| Exercise inputs |
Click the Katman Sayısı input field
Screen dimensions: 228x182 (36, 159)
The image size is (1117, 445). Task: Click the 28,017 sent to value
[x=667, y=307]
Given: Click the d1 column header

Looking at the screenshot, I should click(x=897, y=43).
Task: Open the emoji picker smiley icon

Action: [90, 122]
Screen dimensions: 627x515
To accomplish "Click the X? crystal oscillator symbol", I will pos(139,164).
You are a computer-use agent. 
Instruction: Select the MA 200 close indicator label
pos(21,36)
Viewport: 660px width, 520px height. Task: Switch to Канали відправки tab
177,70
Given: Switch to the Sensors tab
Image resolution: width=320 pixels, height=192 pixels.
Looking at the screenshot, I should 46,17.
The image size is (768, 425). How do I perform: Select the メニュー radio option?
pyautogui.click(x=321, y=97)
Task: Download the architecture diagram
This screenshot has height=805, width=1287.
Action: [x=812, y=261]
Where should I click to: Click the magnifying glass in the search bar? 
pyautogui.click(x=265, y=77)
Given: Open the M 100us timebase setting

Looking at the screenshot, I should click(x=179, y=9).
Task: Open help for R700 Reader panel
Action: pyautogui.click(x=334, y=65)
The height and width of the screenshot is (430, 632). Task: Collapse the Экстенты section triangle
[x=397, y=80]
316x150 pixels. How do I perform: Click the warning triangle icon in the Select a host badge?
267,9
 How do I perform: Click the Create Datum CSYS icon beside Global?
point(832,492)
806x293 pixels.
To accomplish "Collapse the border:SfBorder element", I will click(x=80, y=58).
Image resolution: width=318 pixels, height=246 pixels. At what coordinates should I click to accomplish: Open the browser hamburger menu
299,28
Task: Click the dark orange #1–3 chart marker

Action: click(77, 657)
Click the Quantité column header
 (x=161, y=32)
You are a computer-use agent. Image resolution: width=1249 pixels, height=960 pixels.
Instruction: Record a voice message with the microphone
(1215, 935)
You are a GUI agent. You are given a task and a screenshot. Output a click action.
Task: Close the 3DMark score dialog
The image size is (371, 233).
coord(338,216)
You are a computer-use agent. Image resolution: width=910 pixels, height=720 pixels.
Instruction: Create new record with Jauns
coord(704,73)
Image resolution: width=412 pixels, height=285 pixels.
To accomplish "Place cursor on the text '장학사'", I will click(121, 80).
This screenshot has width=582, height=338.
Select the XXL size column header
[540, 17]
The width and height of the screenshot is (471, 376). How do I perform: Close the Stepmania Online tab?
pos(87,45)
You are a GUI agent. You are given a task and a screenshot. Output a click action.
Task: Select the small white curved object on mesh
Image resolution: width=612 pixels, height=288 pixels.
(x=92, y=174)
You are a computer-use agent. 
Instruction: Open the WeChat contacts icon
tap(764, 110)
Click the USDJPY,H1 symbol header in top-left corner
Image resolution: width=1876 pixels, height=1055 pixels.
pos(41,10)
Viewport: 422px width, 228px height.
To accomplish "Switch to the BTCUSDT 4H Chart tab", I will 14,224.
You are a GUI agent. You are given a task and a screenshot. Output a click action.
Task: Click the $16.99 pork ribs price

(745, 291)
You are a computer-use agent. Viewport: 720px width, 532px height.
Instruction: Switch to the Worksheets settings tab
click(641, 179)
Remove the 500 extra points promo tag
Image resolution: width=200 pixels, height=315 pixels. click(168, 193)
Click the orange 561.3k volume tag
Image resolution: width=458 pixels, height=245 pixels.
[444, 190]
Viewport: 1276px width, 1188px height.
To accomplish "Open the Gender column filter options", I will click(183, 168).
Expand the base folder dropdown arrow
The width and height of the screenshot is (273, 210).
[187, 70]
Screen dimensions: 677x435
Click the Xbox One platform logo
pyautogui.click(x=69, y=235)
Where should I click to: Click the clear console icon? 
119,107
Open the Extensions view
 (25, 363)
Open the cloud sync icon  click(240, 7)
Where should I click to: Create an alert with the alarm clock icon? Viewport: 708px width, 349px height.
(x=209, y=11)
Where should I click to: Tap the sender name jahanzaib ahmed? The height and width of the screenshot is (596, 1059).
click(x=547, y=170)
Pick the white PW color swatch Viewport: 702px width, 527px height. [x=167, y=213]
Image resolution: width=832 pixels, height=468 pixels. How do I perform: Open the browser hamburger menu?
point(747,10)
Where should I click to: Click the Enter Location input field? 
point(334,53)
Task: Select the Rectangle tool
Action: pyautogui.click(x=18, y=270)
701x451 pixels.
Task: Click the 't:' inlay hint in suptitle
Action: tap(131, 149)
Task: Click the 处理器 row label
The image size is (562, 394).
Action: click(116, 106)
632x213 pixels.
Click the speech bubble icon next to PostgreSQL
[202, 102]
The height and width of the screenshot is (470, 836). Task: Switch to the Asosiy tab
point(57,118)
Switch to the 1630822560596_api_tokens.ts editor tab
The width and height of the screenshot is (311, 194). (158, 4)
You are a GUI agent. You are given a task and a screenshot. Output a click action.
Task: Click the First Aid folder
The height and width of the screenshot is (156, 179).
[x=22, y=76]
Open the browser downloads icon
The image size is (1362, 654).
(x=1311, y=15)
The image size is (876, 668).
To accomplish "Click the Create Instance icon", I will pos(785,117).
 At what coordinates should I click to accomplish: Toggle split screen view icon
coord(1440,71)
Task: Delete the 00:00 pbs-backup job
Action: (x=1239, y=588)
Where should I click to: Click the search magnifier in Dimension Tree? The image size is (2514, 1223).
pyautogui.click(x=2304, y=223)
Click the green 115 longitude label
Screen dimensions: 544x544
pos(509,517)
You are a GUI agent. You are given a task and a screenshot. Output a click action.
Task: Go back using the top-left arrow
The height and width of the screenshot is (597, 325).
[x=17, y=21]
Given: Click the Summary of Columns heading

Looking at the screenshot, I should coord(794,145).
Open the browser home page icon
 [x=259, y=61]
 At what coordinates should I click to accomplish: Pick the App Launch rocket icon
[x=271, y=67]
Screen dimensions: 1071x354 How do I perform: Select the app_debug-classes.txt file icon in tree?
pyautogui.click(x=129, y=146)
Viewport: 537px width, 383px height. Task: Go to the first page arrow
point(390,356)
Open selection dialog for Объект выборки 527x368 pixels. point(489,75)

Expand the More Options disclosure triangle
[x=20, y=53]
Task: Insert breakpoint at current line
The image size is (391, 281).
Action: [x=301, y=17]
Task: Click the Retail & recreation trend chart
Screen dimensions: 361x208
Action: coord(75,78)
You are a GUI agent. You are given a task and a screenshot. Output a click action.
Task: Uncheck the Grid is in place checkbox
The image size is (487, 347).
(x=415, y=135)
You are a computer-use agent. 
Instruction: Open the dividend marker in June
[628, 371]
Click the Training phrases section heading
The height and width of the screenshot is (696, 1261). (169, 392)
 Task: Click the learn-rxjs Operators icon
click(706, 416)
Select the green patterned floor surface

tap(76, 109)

| Aim |
Can you give the material again with every "computer-use agent" switched to "desktop automation agent", leaving everything else unchanged?

| Exercise result |
Click the Katman Sayısı input field
Screen dimensions: 228x182 (36, 159)
The image size is (1117, 445). Task: Click the 28,017 sent to value
[x=667, y=307]
Given: Click the d1 column header

Looking at the screenshot, I should click(x=897, y=43).
Task: Open the emoji picker smiley icon

Action: [90, 122]
Screen dimensions: 627x515
To accomplish "Click the X? crystal oscillator symbol", I will pos(139,164).
You are a desktop automation agent. 
Instruction: Select the MA 200 close indicator label
pos(21,36)
Viewport: 660px width, 520px height. Task: Switch to Канали відправки tab
177,70
Given: Switch to the Sensors tab
Image resolution: width=320 pixels, height=192 pixels.
Looking at the screenshot, I should 46,17.
The image size is (768, 425). How do I perform: Select the メニュー radio option?
pyautogui.click(x=321, y=97)
Task: Download the architecture diagram
This screenshot has height=805, width=1287.
Action: [x=812, y=261]
Where should I click to: Click the magnifying glass in the search bar? 
pyautogui.click(x=265, y=77)
Given: Open the M 100us timebase setting

Looking at the screenshot, I should click(x=179, y=9).
Task: Open help for R700 Reader panel
Action: pyautogui.click(x=334, y=65)
The height and width of the screenshot is (430, 632). Task: Collapse the Экстенты section triangle
[x=397, y=80]
316x150 pixels. How do I perform: Click the warning triangle icon in the Select a host badge?
267,9
 How do I perform: Click the Create Datum CSYS icon beside Global?
point(832,492)
806x293 pixels.
To accomplish "Collapse the border:SfBorder element", I will click(x=80, y=58).
Image resolution: width=318 pixels, height=246 pixels. At what coordinates should I click to accomplish: Open the browser hamburger menu
299,28
Task: Click the dark orange #1–3 chart marker

Action: click(77, 657)
Click the Quantité column header
 (x=161, y=32)
You are a desktop automation agent. Image resolution: width=1249 pixels, height=960 pixels.
Instruction: Record a voice message with the microphone
(1215, 935)
You are a GUI agent. You are given a task and a screenshot. Output a click action.
Task: Close the 3DMark score dialog
The image size is (371, 233).
coord(338,216)
You are a desktop automation agent. Image resolution: width=910 pixels, height=720 pixels.
Instruction: Create new record with Jauns
coord(704,73)
Image resolution: width=412 pixels, height=285 pixels.
To accomplish "Place cursor on the text '장학사'", I will click(121, 80).
This screenshot has width=582, height=338.
Select the XXL size column header
[540, 17]
The width and height of the screenshot is (471, 376). How do I perform: Close the Stepmania Online tab?
pos(87,45)
You are a GUI agent. You are given a task and a screenshot. Output a click action.
Task: Select the small white curved object on mesh
Image resolution: width=612 pixels, height=288 pixels.
(x=92, y=174)
You are a desktop automation agent. 
Instruction: Open the WeChat contacts icon
tap(764, 110)
Click the USDJPY,H1 symbol header in top-left corner
Image resolution: width=1876 pixels, height=1055 pixels.
pos(41,10)
Viewport: 422px width, 228px height.
To accomplish "Switch to the BTCUSDT 4H Chart tab", I will 14,224.
You are a GUI agent. You are given a task and a screenshot. Output a click action.
Task: Click the $16.99 pork ribs price

(745, 291)
You are a desktop automation agent. Viewport: 720px width, 532px height.
Instruction: Switch to the Worksheets settings tab
click(641, 179)
Remove the 500 extra points promo tag
Image resolution: width=200 pixels, height=315 pixels. click(168, 193)
Click the orange 561.3k volume tag
Image resolution: width=458 pixels, height=245 pixels.
[444, 190]
Viewport: 1276px width, 1188px height.
To accomplish "Open the Gender column filter options", I will click(183, 168).
Expand the base folder dropdown arrow
The width and height of the screenshot is (273, 210).
[187, 70]
Screen dimensions: 677x435
Click the Xbox One platform logo
pyautogui.click(x=69, y=235)
Where should I click to: Click the clear console icon? 
119,107
Open the Extensions view
 (25, 363)
Open the cloud sync icon  click(240, 7)
Where should I click to: Create an alert with the alarm clock icon? Viewport: 708px width, 349px height.
(x=209, y=11)
Where should I click to: Tap the sender name jahanzaib ahmed? The height and width of the screenshot is (596, 1059).
click(x=547, y=170)
Pick the white PW color swatch Viewport: 702px width, 527px height. [x=167, y=213]
Image resolution: width=832 pixels, height=468 pixels. How do I perform: Open the browser hamburger menu?
point(747,10)
Where should I click to: Click the Enter Location input field? 
point(334,53)
Task: Select the Rectangle tool
Action: pyautogui.click(x=18, y=270)
701x451 pixels.
Task: Click the 't:' inlay hint in suptitle
Action: tap(131, 149)
Task: Click the 处理器 row label
The image size is (562, 394).
Action: click(116, 106)
632x213 pixels.
Click the speech bubble icon next to PostgreSQL
[202, 102]
The height and width of the screenshot is (470, 836). Task: Switch to the Asosiy tab
point(57,118)
Switch to the 1630822560596_api_tokens.ts editor tab
The width and height of the screenshot is (311, 194). (158, 4)
You are a GUI agent. You are given a task and a screenshot. Output a click action.
Task: Click the First Aid folder
The height and width of the screenshot is (156, 179).
[x=22, y=76]
Open the browser downloads icon
The image size is (1362, 654).
(x=1311, y=15)
The image size is (876, 668).
To accomplish "Click the Create Instance icon", I will pos(785,117).
 At what coordinates should I click to accomplish: Toggle split screen view icon
coord(1440,71)
Task: Delete the 00:00 pbs-backup job
Action: (x=1239, y=588)
Where should I click to: Click the search magnifier in Dimension Tree? The image size is (2514, 1223).
pyautogui.click(x=2304, y=223)
Click the green 115 longitude label
Screen dimensions: 544x544
pos(509,517)
You are a GUI agent. You are given a task and a screenshot. Output a click action.
Task: Go back using the top-left arrow
The height and width of the screenshot is (597, 325).
[x=17, y=21]
Given: Click the Summary of Columns heading

Looking at the screenshot, I should coord(794,145).
Open the browser home page icon
 [x=259, y=61]
 At what coordinates should I click to accomplish: Pick the App Launch rocket icon
[x=271, y=67]
Screen dimensions: 1071x354 How do I perform: Select the app_debug-classes.txt file icon in tree?
pyautogui.click(x=129, y=146)
Viewport: 537px width, 383px height. Task: Go to the first page arrow
point(390,356)
Open selection dialog for Объект выборки 527x368 pixels. point(489,75)

Expand the More Options disclosure triangle
[x=20, y=53]
Task: Insert breakpoint at current line
The image size is (391, 281).
Action: [x=301, y=17]
Task: Click the Retail & recreation trend chart
Screen dimensions: 361x208
Action: coord(75,78)
You are a GUI agent. You are given a task and a screenshot. Output a click action.
Task: Uncheck the Grid is in place checkbox
The image size is (487, 347).
(x=415, y=135)
You are a desktop automation agent. 
Instruction: Open the dividend marker in June
[628, 371]
Click the Training phrases section heading
The height and width of the screenshot is (696, 1261). (169, 392)
 Task: Click the learn-rxjs Operators icon
click(706, 416)
Select the green patterned floor surface

tap(76, 109)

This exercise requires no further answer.